17. The apparatus of claim 16, wherein the second virtual reality view from the different, second point of view comprises a computer-generated model of the scene in which said distinct audio sources are each represented by an audio-source-graphic provided at virtual locations in said computer-generated model corresponding to their geographical location in the scene.

18. The apparatus of claim 16, wherein said first virtual reality view is provided by video imagery of the scene.

19. The apparatus of claim 17, wherein the computer-generated model of the scene comprises a wire frame model of one or more features in the scene.

20. The apparatus of claim 18, wherein the second virtual reality view from the different, second point of view is provided by video imagery captured by a second virtual reality content capture device different to a first virtual reality content capture device that provided the virtual reality content for the first virtual reality view.

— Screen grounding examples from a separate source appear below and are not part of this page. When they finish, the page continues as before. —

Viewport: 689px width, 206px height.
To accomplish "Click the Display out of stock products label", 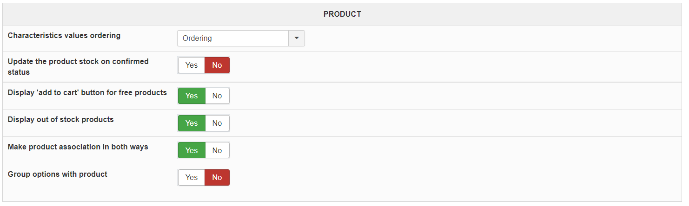I will (x=61, y=120).
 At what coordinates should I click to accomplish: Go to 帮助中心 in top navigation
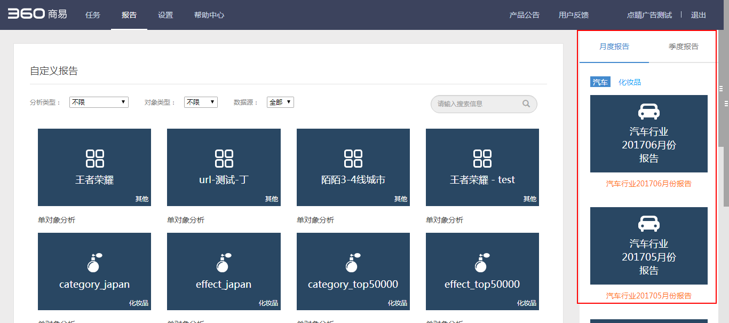(209, 15)
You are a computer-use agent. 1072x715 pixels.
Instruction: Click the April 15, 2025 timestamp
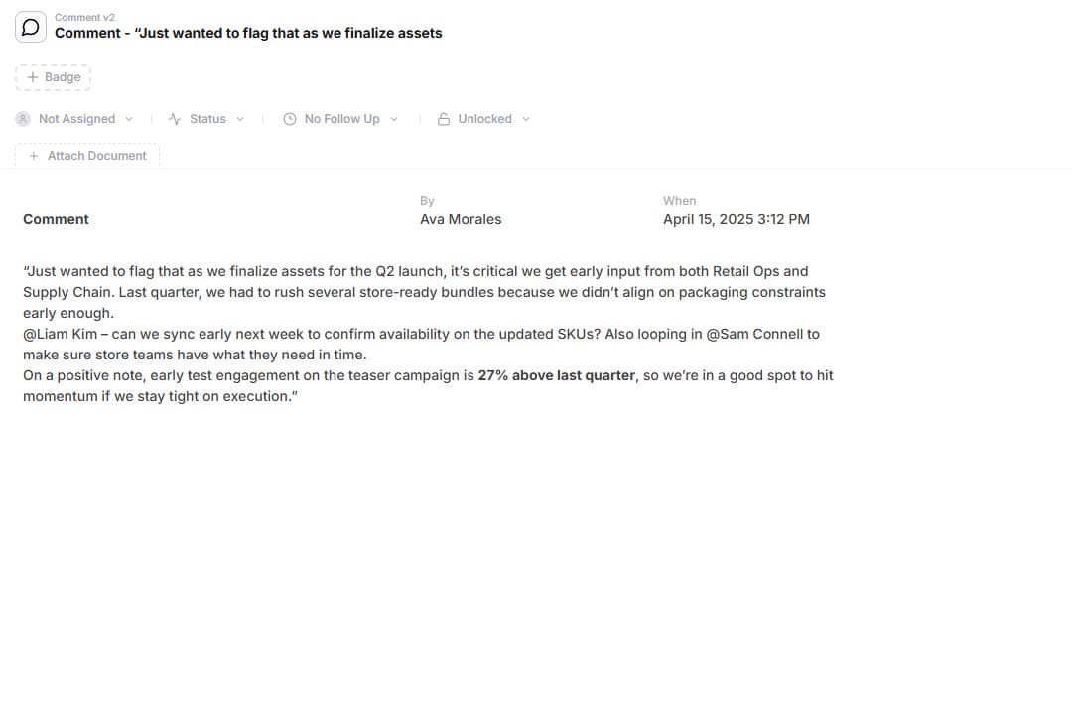tap(737, 219)
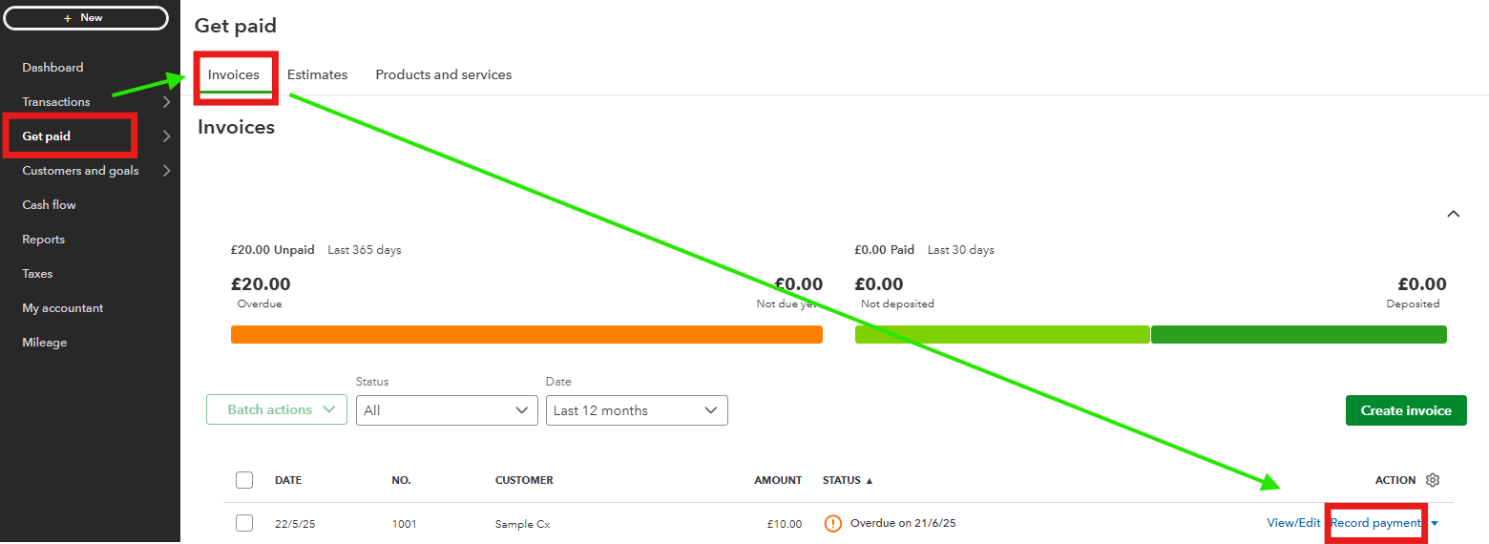Image resolution: width=1489 pixels, height=544 pixels.
Task: Click the table settings gear icon
Action: (1432, 480)
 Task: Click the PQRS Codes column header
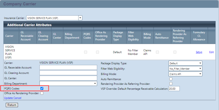[87, 36]
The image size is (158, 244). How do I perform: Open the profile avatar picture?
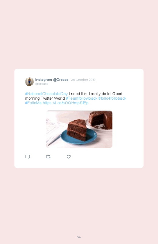(29, 82)
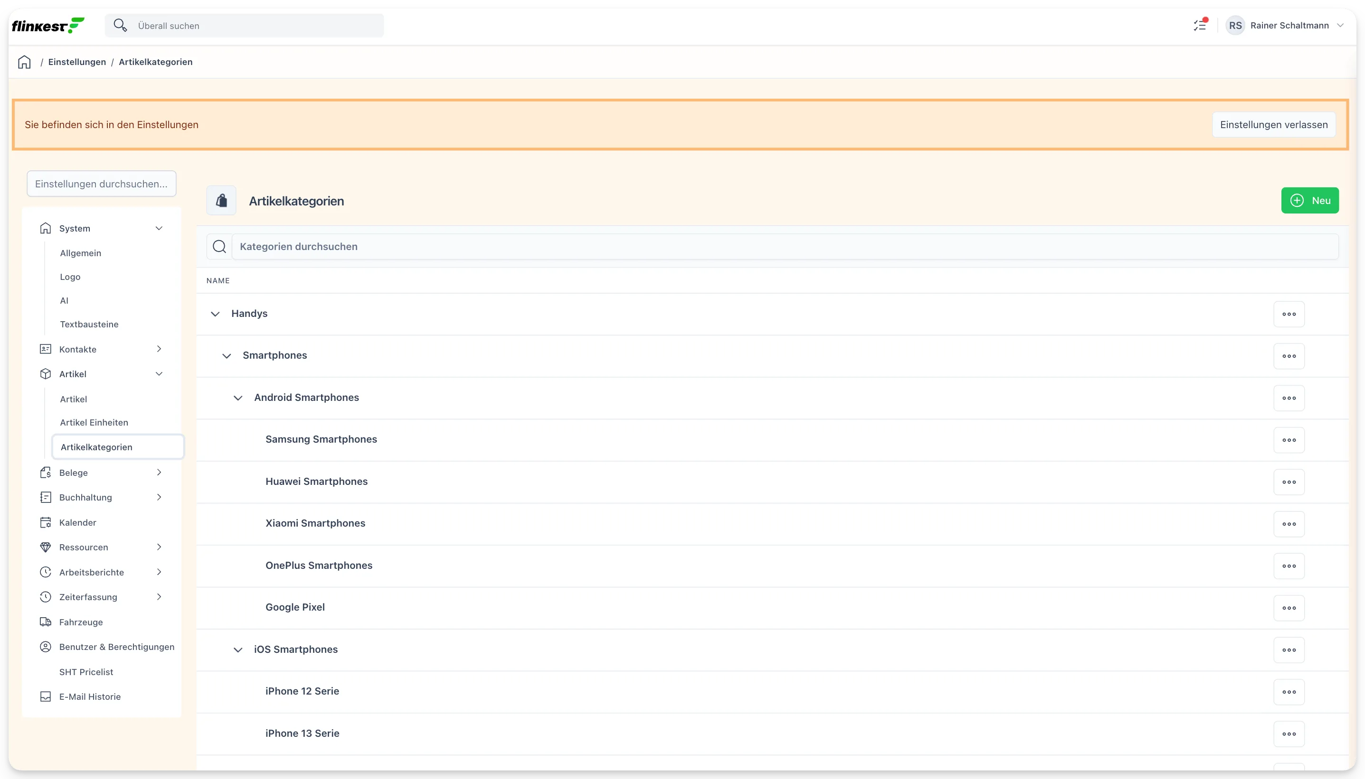Viewport: 1365px width, 779px height.
Task: Click the flinkest logo
Action: click(48, 25)
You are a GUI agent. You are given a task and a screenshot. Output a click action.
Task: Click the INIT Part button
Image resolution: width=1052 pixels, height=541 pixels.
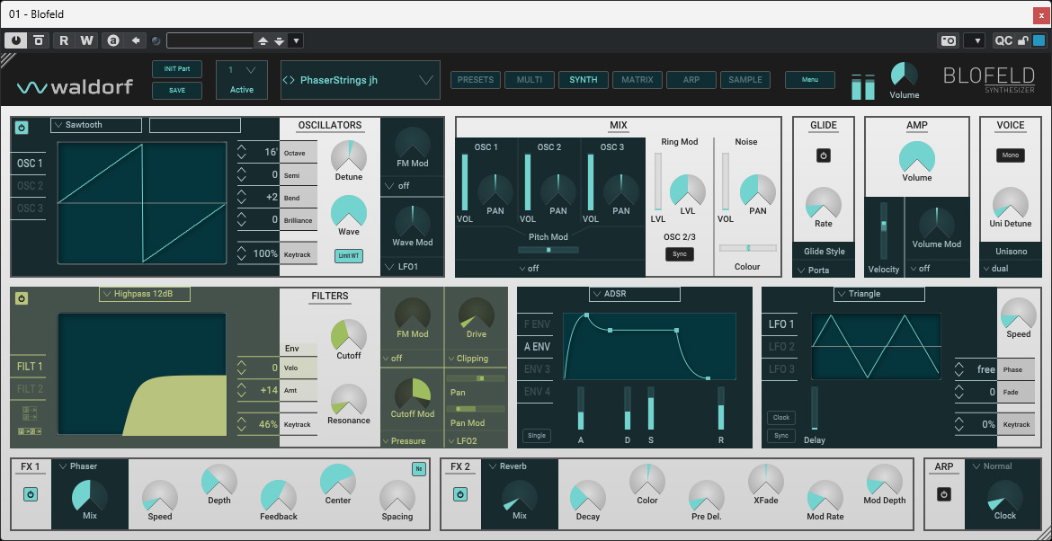177,69
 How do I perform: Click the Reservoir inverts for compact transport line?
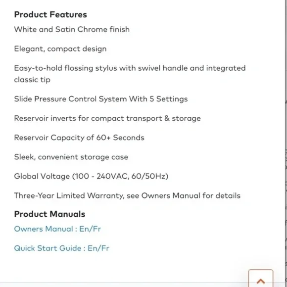[x=107, y=118]
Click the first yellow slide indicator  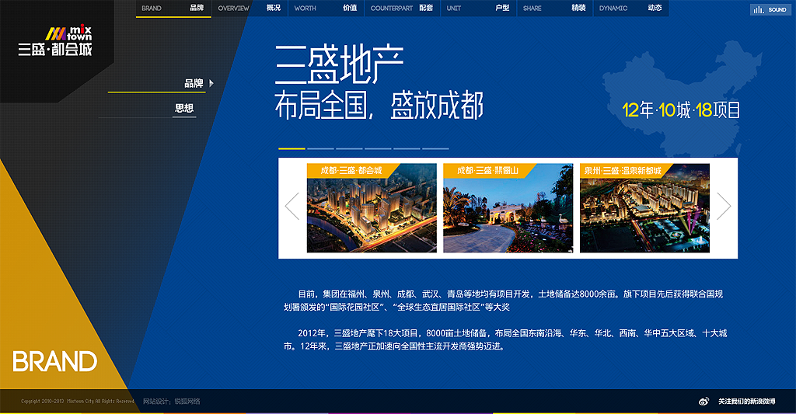pyautogui.click(x=292, y=148)
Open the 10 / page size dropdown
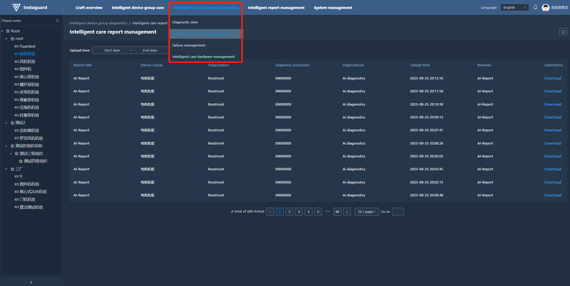The width and height of the screenshot is (570, 286). [x=366, y=212]
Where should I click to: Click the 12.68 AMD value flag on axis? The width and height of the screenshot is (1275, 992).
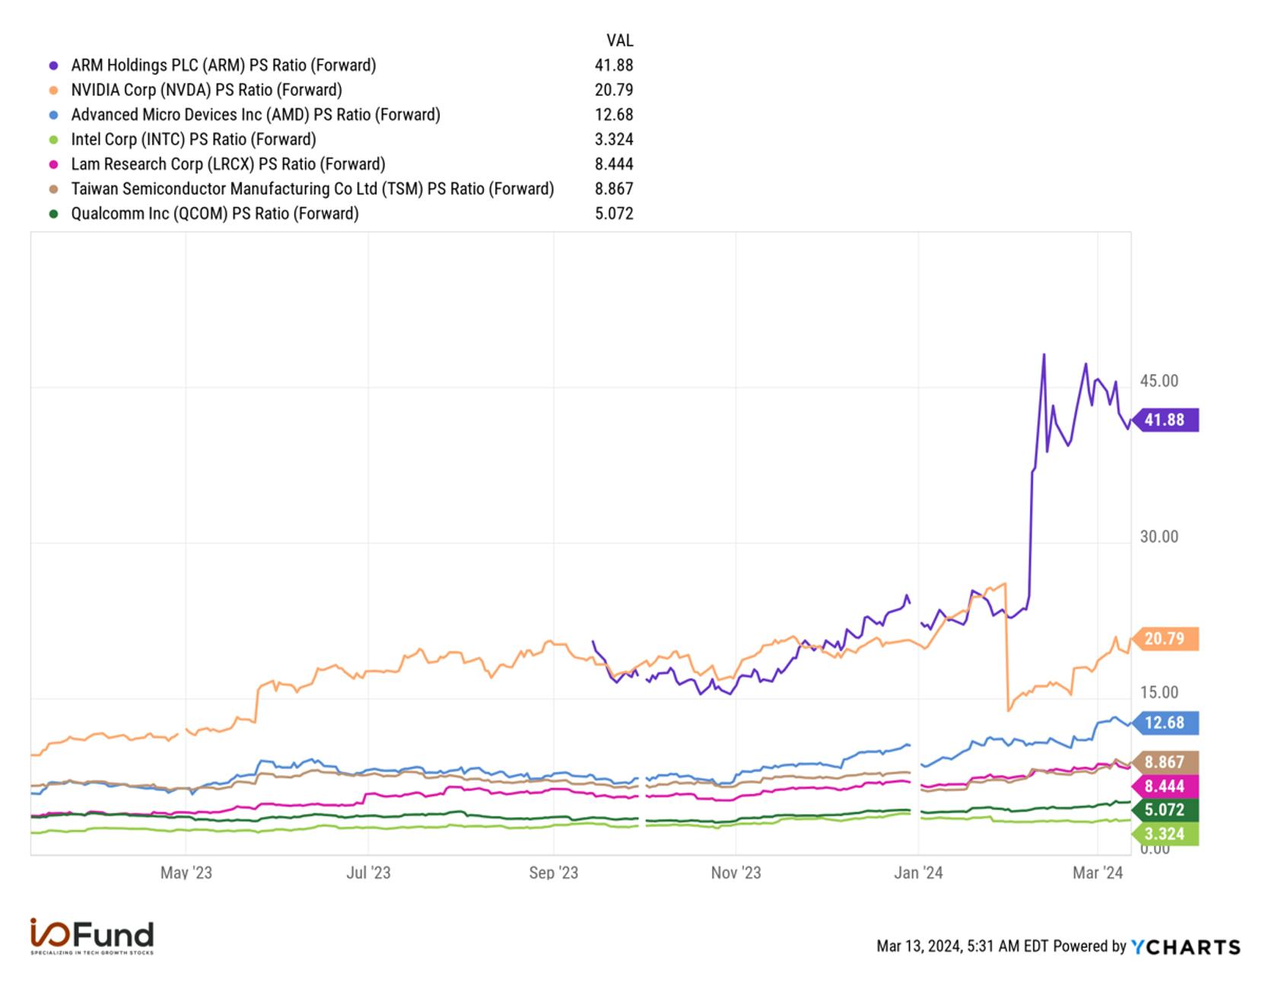pyautogui.click(x=1165, y=723)
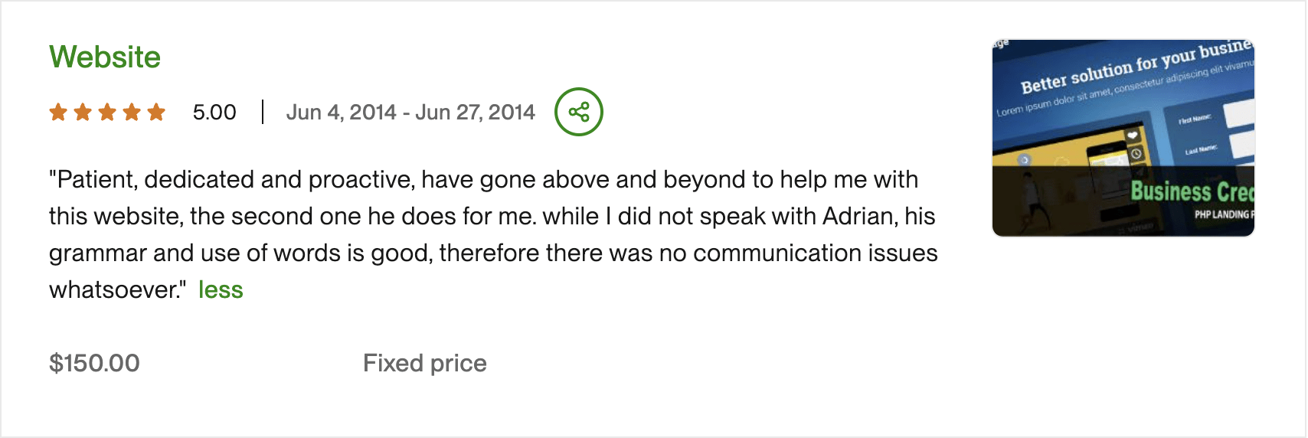The width and height of the screenshot is (1308, 438).
Task: Click the Last Name field in thumbnail
Action: pyautogui.click(x=1242, y=145)
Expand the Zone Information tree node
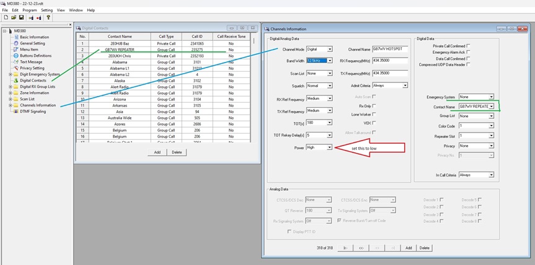Screen dimensions: 535x265 (10, 93)
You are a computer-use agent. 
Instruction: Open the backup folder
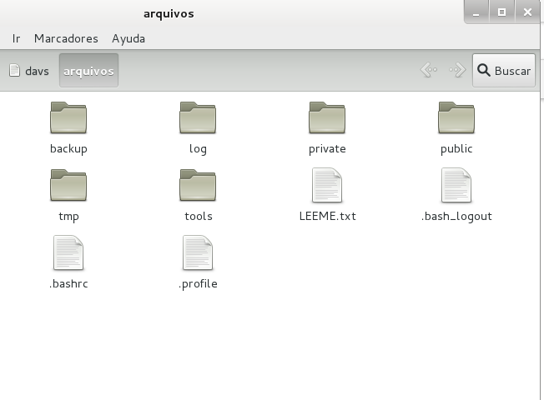[68, 118]
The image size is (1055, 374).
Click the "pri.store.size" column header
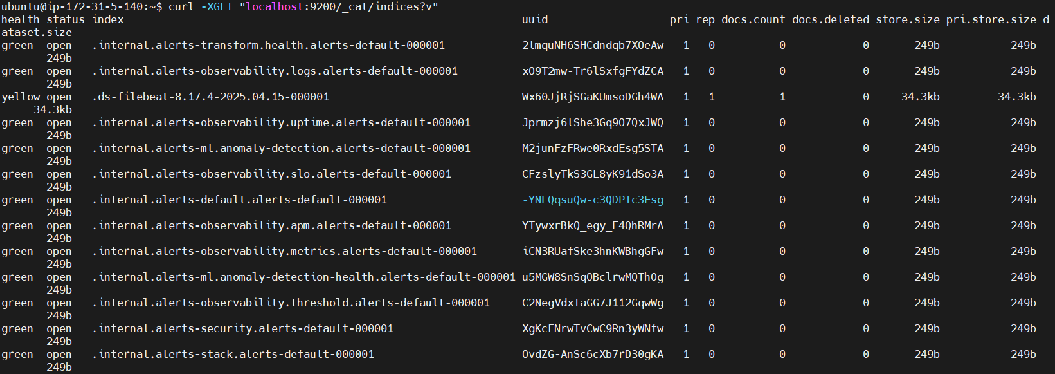tap(991, 19)
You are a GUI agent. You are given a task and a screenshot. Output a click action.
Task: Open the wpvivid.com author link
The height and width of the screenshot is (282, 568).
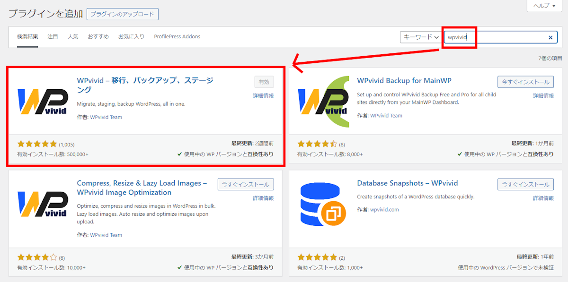click(x=384, y=210)
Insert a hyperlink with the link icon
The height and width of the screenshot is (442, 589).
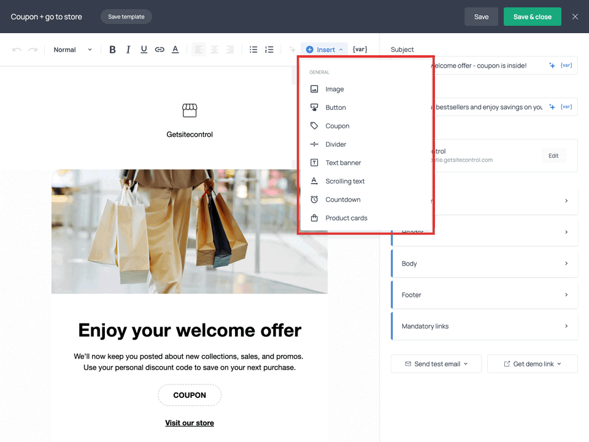[160, 49]
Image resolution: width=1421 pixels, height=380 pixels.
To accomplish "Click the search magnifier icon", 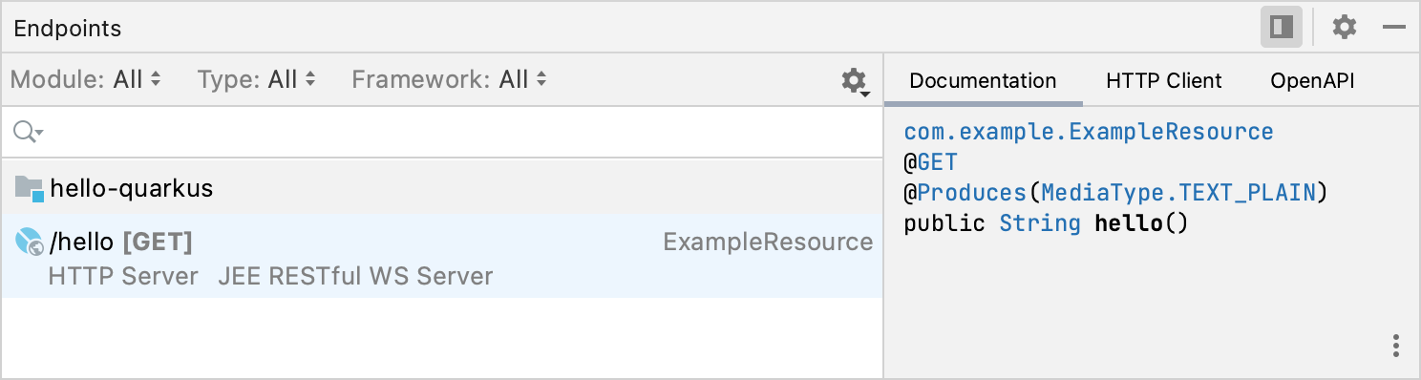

21. The apparatus of claim 16, wherein on transition between the first virtual reality view and display of the second virtual reality view, the apparatus provides for display of one or more intermediate virtual reality views, the intermediate virtual reality views having points of view that lie spatially intermediate the first and second point of views.

22. The apparatus of claim 16, wherein the apparatus, during display of said second virtual reality view, is configured to provide for presentation of audio of at least the selected distinct audio sources with a spatial audio effect such that audio generated by each of the audio sources is perceived as originating from their position in the second virtual reality view of the audio source.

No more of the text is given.